*What you are asked to do*. Search the records below for the string "camera" and copy each line where it turns up.

*Records for this exercise*.
-------

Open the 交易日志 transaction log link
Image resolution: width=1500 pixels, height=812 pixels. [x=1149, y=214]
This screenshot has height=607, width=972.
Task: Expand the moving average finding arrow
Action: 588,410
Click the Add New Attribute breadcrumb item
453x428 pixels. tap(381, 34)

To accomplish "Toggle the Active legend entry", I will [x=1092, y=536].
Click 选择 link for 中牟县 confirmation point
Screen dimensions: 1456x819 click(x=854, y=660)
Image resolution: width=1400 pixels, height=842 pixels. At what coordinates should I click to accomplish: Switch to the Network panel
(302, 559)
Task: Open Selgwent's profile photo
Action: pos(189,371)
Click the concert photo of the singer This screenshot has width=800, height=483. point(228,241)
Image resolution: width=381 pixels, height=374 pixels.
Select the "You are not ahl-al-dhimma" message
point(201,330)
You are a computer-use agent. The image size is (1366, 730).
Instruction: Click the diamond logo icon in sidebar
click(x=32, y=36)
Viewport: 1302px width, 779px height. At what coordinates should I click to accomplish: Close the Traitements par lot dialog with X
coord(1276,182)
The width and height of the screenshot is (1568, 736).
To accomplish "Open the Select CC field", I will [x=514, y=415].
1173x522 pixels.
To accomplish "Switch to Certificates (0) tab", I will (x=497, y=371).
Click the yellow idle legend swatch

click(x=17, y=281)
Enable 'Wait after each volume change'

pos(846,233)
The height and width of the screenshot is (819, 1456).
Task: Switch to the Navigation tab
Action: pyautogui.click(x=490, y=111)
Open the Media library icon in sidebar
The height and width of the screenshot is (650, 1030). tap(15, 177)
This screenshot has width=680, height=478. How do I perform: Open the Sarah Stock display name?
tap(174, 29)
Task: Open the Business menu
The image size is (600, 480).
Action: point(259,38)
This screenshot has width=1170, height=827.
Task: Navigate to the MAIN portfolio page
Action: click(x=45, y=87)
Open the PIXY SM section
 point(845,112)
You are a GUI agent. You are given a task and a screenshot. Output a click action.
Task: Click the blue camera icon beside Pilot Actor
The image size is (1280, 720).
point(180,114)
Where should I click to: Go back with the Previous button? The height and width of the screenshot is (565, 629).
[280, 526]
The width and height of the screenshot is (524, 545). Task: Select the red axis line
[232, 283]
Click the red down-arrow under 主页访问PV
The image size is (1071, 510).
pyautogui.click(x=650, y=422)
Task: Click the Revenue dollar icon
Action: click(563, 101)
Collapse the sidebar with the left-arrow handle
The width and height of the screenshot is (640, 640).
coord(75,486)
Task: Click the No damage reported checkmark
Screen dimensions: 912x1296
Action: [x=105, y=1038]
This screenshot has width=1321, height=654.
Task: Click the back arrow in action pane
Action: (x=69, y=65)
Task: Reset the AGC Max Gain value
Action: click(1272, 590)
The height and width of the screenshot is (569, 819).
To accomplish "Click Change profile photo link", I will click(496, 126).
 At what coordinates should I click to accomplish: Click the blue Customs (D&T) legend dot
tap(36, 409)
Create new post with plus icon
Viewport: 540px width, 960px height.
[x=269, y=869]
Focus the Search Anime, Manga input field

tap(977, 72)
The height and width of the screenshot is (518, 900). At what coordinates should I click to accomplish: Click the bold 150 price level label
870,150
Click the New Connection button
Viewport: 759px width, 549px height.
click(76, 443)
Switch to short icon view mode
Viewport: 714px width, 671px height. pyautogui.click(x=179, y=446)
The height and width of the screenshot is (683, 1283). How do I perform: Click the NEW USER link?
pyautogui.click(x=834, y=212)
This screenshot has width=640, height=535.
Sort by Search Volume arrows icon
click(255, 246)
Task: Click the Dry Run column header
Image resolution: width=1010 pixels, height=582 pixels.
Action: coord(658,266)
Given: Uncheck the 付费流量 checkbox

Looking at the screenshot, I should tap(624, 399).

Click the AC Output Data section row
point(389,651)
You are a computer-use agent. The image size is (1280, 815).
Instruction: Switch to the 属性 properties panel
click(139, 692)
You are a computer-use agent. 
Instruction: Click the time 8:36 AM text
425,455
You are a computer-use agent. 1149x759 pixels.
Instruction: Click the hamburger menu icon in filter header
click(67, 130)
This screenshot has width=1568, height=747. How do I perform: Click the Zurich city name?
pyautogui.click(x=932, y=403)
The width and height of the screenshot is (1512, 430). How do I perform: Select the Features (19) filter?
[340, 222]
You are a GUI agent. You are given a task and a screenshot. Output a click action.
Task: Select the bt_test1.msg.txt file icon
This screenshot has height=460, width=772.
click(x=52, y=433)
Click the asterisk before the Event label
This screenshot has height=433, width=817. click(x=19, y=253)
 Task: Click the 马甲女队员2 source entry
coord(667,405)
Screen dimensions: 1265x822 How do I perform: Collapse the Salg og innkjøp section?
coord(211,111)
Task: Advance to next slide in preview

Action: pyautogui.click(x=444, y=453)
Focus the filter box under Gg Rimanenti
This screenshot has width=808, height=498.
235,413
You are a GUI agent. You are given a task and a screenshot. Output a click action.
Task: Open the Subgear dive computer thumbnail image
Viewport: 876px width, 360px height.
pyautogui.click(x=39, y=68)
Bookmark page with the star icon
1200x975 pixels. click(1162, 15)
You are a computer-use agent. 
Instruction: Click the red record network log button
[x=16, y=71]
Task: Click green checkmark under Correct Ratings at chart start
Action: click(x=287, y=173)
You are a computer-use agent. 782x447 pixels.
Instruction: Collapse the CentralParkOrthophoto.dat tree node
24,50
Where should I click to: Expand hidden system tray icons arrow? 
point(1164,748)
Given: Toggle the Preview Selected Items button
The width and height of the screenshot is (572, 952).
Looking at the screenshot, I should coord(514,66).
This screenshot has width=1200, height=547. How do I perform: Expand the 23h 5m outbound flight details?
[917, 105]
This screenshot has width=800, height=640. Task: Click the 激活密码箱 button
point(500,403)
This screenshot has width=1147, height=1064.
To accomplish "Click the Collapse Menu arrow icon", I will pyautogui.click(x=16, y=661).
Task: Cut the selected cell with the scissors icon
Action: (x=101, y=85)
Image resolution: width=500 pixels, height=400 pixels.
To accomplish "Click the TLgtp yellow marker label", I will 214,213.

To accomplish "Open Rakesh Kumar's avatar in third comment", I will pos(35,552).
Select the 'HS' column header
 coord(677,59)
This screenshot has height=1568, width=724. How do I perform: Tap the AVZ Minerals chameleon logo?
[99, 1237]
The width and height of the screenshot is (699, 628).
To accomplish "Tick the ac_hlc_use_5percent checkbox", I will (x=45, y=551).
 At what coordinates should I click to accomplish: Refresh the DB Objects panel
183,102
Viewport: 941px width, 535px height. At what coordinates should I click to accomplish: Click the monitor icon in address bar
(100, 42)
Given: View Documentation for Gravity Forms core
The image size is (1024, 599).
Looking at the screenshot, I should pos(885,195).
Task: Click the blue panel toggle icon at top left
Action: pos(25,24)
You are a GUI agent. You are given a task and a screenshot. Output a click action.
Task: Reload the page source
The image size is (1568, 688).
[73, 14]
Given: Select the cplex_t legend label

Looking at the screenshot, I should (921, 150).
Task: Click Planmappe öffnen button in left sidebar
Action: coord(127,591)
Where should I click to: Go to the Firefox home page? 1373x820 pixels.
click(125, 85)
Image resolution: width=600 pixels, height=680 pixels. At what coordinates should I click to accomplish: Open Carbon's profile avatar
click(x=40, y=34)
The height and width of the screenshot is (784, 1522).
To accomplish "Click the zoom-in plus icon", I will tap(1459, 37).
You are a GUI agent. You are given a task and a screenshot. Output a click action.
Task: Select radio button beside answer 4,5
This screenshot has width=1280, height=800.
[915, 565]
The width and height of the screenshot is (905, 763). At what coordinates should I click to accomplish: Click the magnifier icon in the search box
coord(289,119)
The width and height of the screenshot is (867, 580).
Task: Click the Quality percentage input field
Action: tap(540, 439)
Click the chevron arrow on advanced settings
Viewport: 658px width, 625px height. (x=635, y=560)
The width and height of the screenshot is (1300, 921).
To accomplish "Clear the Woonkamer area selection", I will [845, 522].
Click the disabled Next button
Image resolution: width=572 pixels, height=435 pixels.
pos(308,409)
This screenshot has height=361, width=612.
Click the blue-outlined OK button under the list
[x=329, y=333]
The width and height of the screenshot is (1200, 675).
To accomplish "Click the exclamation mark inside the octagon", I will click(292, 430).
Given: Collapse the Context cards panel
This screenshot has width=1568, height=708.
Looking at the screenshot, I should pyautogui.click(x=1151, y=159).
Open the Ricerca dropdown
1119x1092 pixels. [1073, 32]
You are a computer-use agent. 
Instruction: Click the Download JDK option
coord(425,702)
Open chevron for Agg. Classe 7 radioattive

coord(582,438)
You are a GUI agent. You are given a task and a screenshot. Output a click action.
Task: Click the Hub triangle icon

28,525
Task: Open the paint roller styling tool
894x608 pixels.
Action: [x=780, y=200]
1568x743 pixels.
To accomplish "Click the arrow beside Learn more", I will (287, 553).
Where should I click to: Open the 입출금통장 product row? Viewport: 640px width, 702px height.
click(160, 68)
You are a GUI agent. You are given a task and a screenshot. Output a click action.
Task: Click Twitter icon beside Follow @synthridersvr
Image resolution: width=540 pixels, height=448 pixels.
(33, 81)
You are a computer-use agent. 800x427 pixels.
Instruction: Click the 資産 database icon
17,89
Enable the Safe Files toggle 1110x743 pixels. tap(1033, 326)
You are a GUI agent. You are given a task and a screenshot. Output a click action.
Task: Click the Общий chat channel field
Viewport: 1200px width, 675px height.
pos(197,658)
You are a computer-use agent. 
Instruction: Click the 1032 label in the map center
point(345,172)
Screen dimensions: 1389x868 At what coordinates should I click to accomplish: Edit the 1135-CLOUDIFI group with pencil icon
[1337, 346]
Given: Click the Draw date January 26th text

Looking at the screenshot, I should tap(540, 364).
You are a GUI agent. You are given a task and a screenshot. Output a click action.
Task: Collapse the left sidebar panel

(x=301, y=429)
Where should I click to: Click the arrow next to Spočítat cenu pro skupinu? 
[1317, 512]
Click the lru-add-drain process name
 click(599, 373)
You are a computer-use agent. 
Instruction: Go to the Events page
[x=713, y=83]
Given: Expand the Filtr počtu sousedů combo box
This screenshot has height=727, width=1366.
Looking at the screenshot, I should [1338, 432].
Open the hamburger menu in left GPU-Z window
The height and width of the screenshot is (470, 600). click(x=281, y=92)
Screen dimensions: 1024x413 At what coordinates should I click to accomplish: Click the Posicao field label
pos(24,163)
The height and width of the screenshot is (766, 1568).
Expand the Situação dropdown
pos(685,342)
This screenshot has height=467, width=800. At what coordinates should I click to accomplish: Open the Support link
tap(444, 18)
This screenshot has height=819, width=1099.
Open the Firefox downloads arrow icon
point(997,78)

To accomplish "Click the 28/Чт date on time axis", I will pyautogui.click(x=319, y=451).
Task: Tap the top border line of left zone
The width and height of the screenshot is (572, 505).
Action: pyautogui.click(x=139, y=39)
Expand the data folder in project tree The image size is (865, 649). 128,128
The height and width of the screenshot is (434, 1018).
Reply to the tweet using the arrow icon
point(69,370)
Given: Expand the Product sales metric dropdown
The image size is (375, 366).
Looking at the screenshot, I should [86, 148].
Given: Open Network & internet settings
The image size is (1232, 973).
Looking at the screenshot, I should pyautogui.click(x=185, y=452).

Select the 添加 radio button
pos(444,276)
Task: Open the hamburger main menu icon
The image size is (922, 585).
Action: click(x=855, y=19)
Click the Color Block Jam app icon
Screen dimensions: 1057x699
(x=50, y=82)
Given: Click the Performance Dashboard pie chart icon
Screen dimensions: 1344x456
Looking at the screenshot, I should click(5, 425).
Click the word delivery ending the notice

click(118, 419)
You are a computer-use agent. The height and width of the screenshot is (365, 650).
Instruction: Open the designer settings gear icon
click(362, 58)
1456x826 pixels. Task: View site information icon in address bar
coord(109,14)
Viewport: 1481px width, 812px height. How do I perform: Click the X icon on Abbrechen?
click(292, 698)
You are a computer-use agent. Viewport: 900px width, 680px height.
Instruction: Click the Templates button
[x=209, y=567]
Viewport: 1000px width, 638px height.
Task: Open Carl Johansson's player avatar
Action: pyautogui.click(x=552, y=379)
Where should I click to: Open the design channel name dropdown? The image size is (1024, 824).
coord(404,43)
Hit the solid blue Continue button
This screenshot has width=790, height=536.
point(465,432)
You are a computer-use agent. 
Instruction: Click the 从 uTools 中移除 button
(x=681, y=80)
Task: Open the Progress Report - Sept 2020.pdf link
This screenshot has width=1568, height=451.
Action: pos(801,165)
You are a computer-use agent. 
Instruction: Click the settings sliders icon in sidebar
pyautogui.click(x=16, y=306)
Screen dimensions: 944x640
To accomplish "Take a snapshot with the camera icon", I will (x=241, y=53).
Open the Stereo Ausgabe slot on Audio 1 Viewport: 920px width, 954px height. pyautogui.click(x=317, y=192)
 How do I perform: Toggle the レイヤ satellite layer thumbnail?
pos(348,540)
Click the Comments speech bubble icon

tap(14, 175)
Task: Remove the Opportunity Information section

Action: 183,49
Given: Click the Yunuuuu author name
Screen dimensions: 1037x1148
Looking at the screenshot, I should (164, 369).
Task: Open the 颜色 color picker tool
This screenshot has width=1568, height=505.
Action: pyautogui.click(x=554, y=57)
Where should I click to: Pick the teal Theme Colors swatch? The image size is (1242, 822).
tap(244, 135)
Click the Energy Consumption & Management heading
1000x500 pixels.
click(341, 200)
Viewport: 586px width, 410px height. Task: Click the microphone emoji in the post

-------

*Exercise solution*.
Task: Click the blue camera icon beside Pilot Actor
To accomplish "Take a snapshot with the camera icon", I will (x=241, y=53).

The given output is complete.